Alibaba/ jstorm Jstorm is a distributed real-time computing engine.

Jstorm is a Hadoop mapreduce-like system in which the user implements a task according to the specified interface, then submits the task to the Jstorm system, jstorm the task and runs it 7 * 24 hours, once the middle worker In the event of an unexpected failure, the scheduler immediately assigns a new worker to replace the defunct worker.

Therefore, from an application perspective, the Jstorm application is a distributed application that adheres to a certain programming specification. From the system point of view, jstorm a set of scheduling system similar to MapReduce. From the data point of view, is a set of pipeline-based message processing mechanism.

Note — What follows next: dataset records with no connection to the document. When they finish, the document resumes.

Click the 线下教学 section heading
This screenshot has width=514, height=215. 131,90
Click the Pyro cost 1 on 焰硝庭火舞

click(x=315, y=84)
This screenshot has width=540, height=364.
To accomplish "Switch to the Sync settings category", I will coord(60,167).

Real-time computing is now one of the hottest trends in big data, because people are increasingly demanding data, real-time requirements are getting faster, and traditional Hadoop Map Reduce is not going to meet demand, so there is a growing demand in this area.

Advantages

Before Storm and Jstorm appeared, there were many real-time computing engines on the market, but since Storm and Jstorm appeared, it can be said that unified rivers and lakes: the advantages:

    • The development is very rapid, the interface is simple, easy to use, as long as adhere to the topology,spout, bolt programming specifications can develop a very good extension of the application, the bottom of the rpc,worker between redundancy, data diversion and other actions at all without consideration.
    • Scalability is excellent, when the first processing unit speed, directly configure the number of concurrent, you can linearly expand performance
    • Robust, automatically assigns new workers to replace invalid worker when worker fails or machine fails
    • Data accuracy, the Acker mechanism can be used to ensure that data is not lost. If the precision has more than one step requirements, the use of transaction mechanisms to ensure accurate data.
Application Scenarios

The way Jstorm processes data is based on pipeline processing of messages, so it is particularly well suited for stateless computing , where the dependent data of a cell is all found in the received message, and it is best that one stream does not rely on another.

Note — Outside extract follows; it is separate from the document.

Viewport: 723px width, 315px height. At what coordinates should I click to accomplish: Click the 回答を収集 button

Therefore, it is often used to

    • Log analysis, analyze the specific data from the log, and store the results of the analysis in an external memory such as a database. Currently, the mainstream log analytics technology uses Jstorm or storm
    • A piping system that transfers one data from one system to another, such as synchronizing a database to Hadoop
    • A message converter that converts the received message into a format that is stored in another system such as message middleware
    • A statistic analyzer, which extracts a field from a log or message, then calculates a count or sum, and finally stores the statistic value in an external memory. Intermediate processes can be more complex.

Jstorm is a distributed real-time computing engine

Contact Us

The content source of this page is from Internet, which doesn't represent Alibaba Cloud's opinion; products and services mentioned on that page don't have any relationship with Alibaba Cloud. If the content of the page makes you feel confusing, please write us an email, we will handle the problem within 5 days after receiving your email.

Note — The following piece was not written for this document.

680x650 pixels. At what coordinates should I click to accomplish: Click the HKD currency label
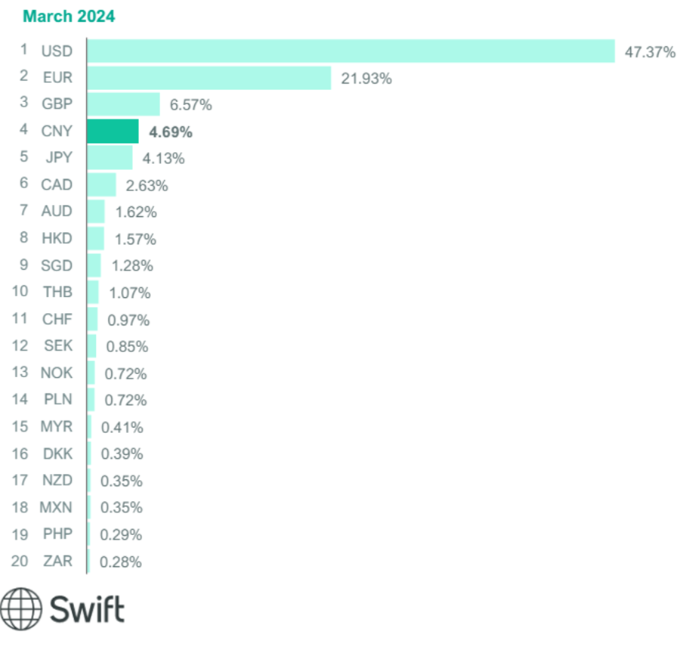coord(57,239)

If you find any instances of plagiarism from the community, please send an email to: info-contact@alibabacloud.com and provide relevant evidence. A staff member will contact you within 5 working days.

A Free Trial That Lets You Build Big!

Start building with 50+ products and up to 12 months usage for Elastic Compute Service

  • Sales Support

    1 on 1 presale consultation

  • After-Sales Support

    24/7 Technical Support 6 Free Tickets per Quarter Faster Response

  • Alibaba Cloud offers highly flexible support services tailored to meet your exact needs.